Sometimes, we all meet up around the chest freezer in the hallway and have a chinwag and a catch up. Or in the girls’ room or kitchen and have passionate excitable discussions on topics ranging from religion to sexual orientation to political correctness to Donald Trump to immigration to Brexit! Many times, these discussions degenerate into heated arguments with them always ganging up against me and disagreeing with my Christian/Conservative/Traditional/Old School opinions. But I do enjoy these “talks” and even though, sometimes they seriously aggravate and infuriate me with their new-age views, I still feel great pride in having kids who are so eloquent and out-spoken and not afraid to express themselves.
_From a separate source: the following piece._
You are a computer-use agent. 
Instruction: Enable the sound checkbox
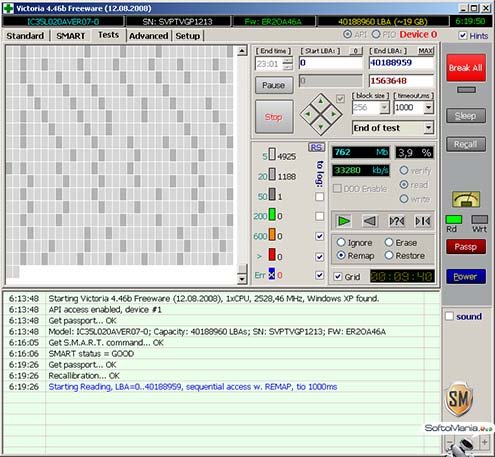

Ocassionally, we order pizza and all flop out in front of Netflix; or arrange dates and we all go out for a movie and dinner and when we return, everyone retires into their own rooms never to be seen again till the following morning.
But at least, everyone knows there is someone else in the house.
But all that is ending now.
Now more freezer meetings.
No more movie and dinner nights.
No more loud discussions and arguments.
No more meet ups in the girls’ room or kitchen.
No more huddling together in mummy’s bed.
I have a lot of friends but very few that I am actually close with…..and I never really developed the habit of going to someone’s house and sitting around endlessly chatting over nothing – and everything.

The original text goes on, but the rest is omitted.